20 Februari 2011

» Home » Kompas » Opini » Mewaspadai Spekulan Pangan

Mewaspadai Spekulan Pangan

Kontroversi atas harga beras yang konsisten tinggi dan peningkatan produksi beras 2,45 persen (ARAM III BPS 2010) menyisakan tanda tanya besar.
Benarkah harga beras dibentuk oleh mekanisme pasar atau didikte kelompok tertentu? Ke mana surplus beras 5 juta ton saat panen raya Maret-Mei 2010? Siapa yang menyimpan?
Kewaspadaan terhadap kenaikan harga pangan merupakan keharusan. Ini karena, menurut BPS, kenaikan 10 persen harga beras akan menambah jumlah penduduk miskin 2,5 juta jiwa.

* Data yang Diberikan *
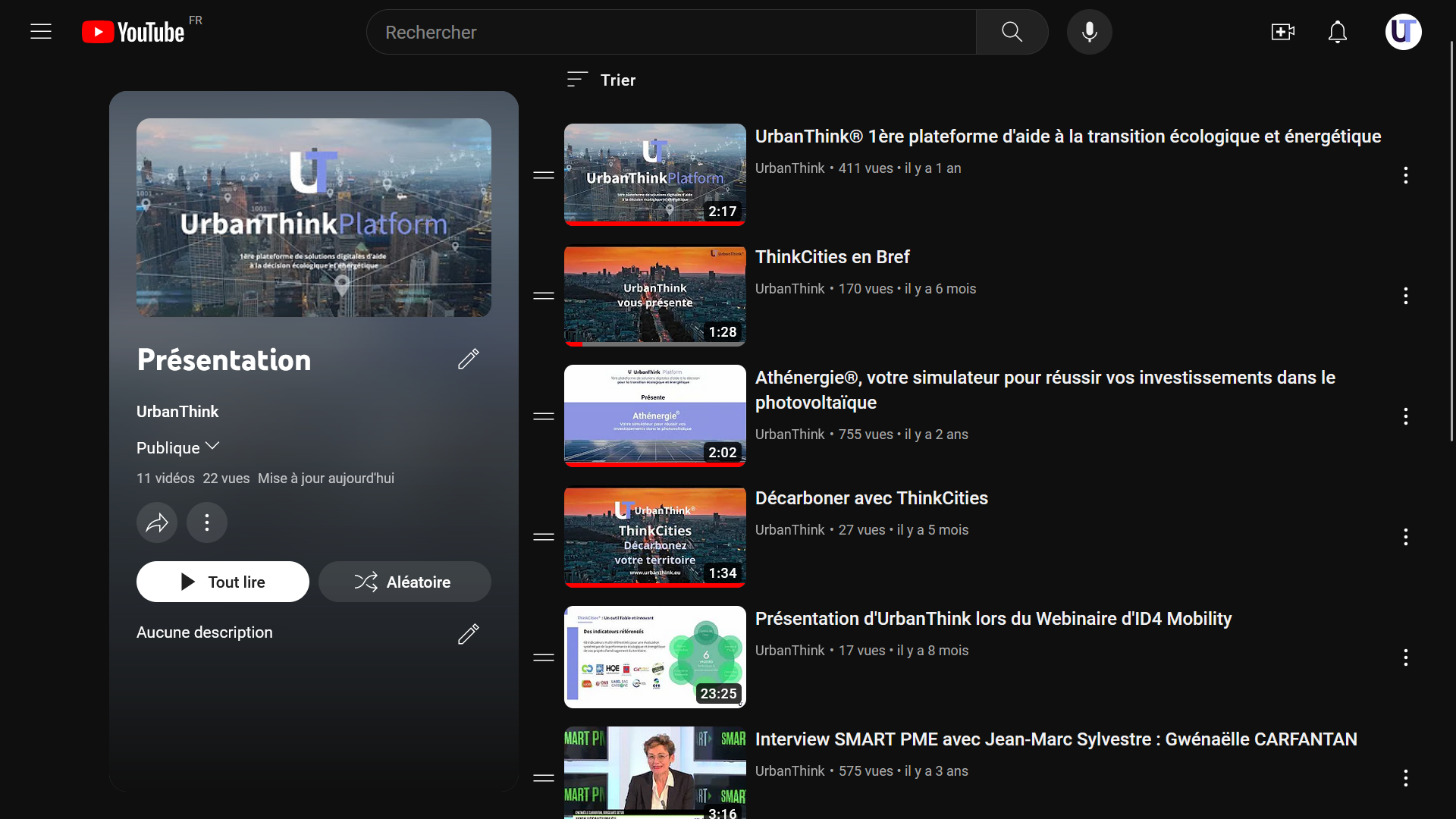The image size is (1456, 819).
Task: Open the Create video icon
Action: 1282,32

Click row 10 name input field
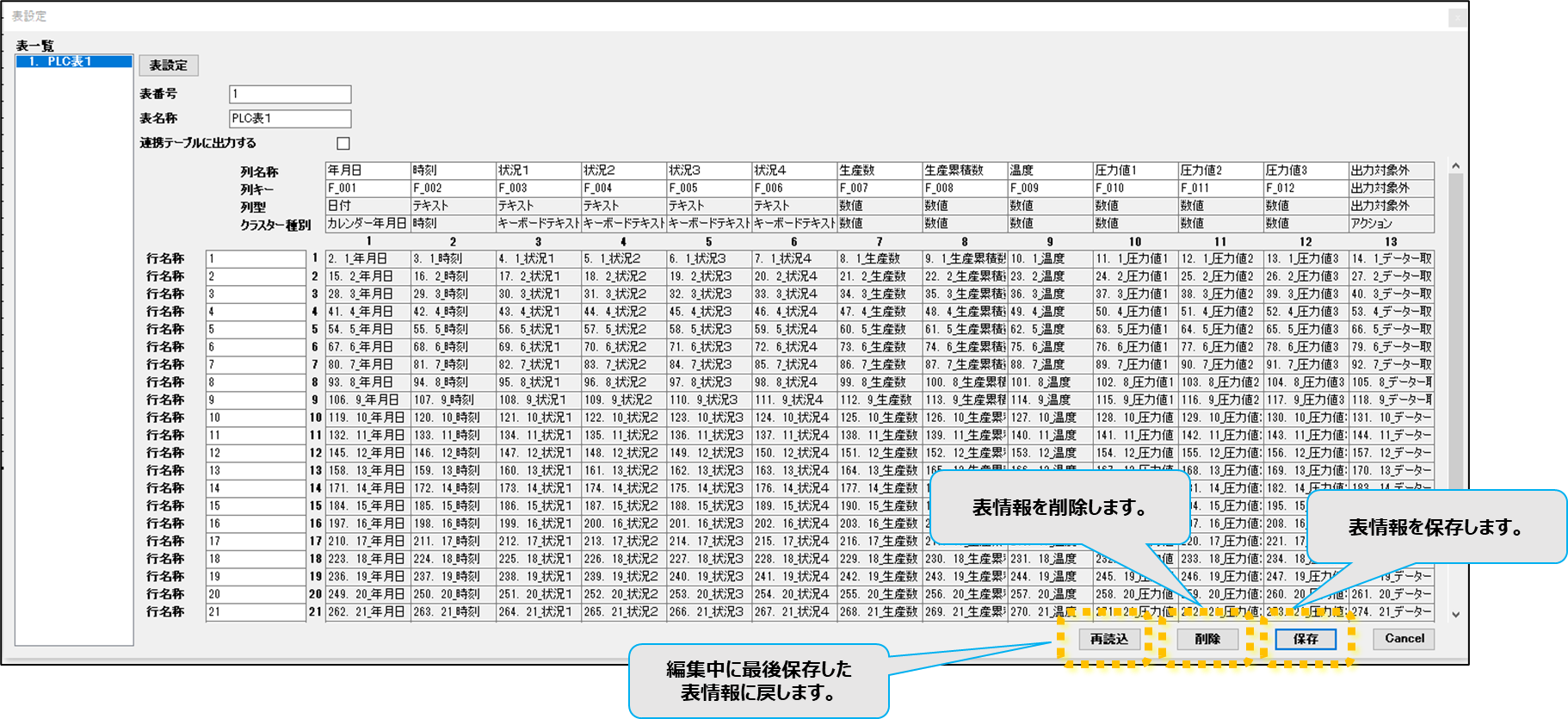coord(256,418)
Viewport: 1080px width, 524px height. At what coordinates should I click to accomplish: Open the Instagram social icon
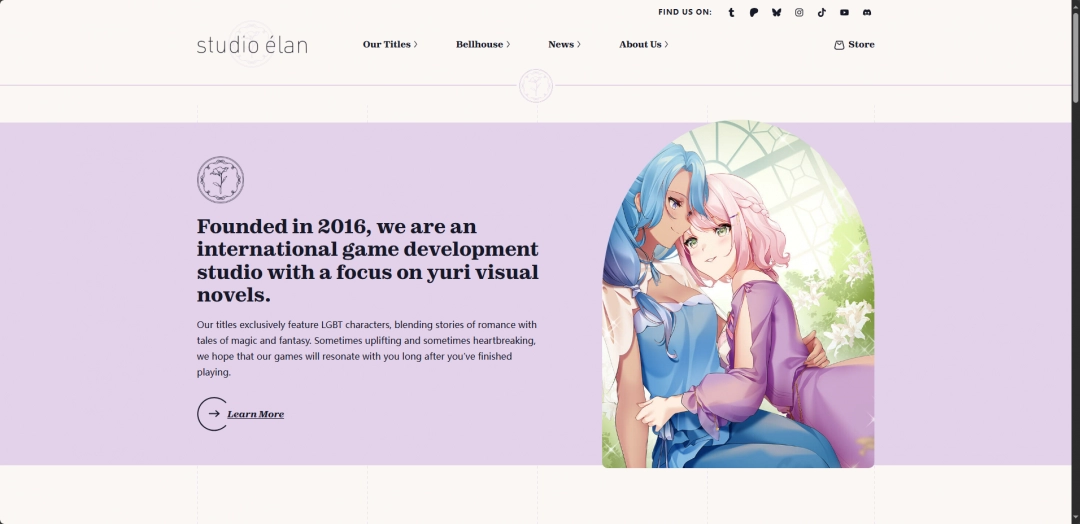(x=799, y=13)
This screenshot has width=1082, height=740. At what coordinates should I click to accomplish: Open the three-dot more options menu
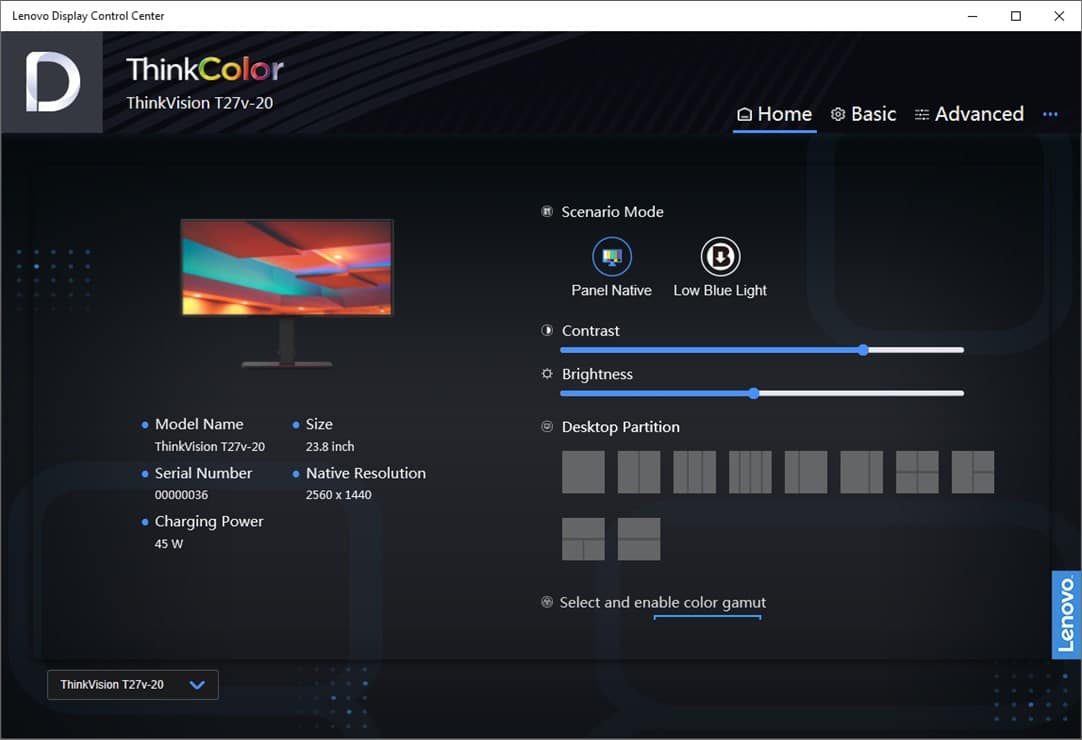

* Tugas *
(1) Menurut teks tentang spekulan pangan, mengapa kewaspadaan terhadap kenaikan harga pangan merupakan keharusan?
(2) Tulis ulang bagian teks tentang spekulan pangan dari "Kewaspadaan terhadap kenaikan" sampai "2,5 juta jiwa.", dengan "penduduk miskin" diganti menjadi "warga miskin".

* Penyelesaian Soal *
(1) Menurut BPS, kenaikan harga beras sebesar 10 persen akan menambah jumlah penduduk miskin sebanyak 2,5 juta jiwa.

(2)
Kewaspadaan terhadap kenaikan harga pangan merupakan keharusan. Ini karena, menurut BPS, kenaikan 10 persen harga beras akan menambah jumlah warga miskin 2,5 juta jiwa.